La classe politique et les médias européens ont donné l’impression d’avoir été surpris par le vote des Suisses contre les minarets. Dans la presse occidentale, un consensus réprobateur s’est établi : comment les Suisses peuvent-ils voter aussi massivement pour une interdiction qui stigmatise l’Islam, ceux qui pratiquent cette religion et ceux qui n’observent pas forcément ses commandements mais qui proviennent d’un monde façonné par elle ?

Les observateurs exotiques de la vie publique en Europe doutent cependant de l’authenticité de ce consensus réprobateur. Pour beaucoup, il est même étonnant qu’il n’y ait eu que près de 60% de voix suisses islamophobes. Ce vote n’était pas un coup de tonnerre dans un ciel d’été. Le matraquage antimusulman est permanent et se décline sur tous les registres des éditorialistes européens. Depuis la révolution iranienne et surtout la disparition de l’URSS, l’Islam « bénéficie » du monopole de la détestation. Il est l’épouvantail que l’on agite avec constance et détermination et que l’on désigne de plus en plus franchement à la vindicte populaire.

Les attentats du 11 septembre 2001 ont été le prétexte idéal pour faire sauter les derniers verrous de respect des formes. La guerre des civilisations, subterfuge des ultralibéraux pour imposer la marchandisation du monde, mobilise tous ses fantassins. L’extrême droite européenne, dont le parti suisse à l’origine de ce référendum, a donc fait son aggiornamento. Traditionnellement antisémite, elle a passé un contrat de respectabilité renouvelée en modifiant la cible de ses haines. Dans sa version actuelle, l’extrême droite néoconservatrice n’est plus antisémite, elle est pro-sioniste et anti-arabe.

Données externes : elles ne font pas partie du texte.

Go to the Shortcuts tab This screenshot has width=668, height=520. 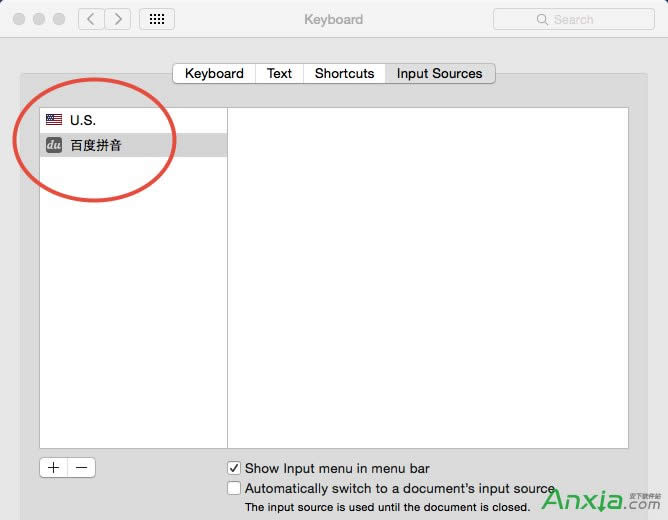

Cette jonction inédite entre des forces autrefois violemment antagoniques, à l’oeuvre depuis plusieurs années aux Etats-Unis, apparaît de plus en plus crûment en Europe. La droite néocoloniale revancharde retrouve voix au chapitre à la faveur du renouvellement du contrat idéologique. Des « bienfaits » de la colonisation aux débats ridicules sur l’identité nationale, en passant par la dénonciation « républicaine » du foulard, le fond de l’air et les références évoquent une époque révolue.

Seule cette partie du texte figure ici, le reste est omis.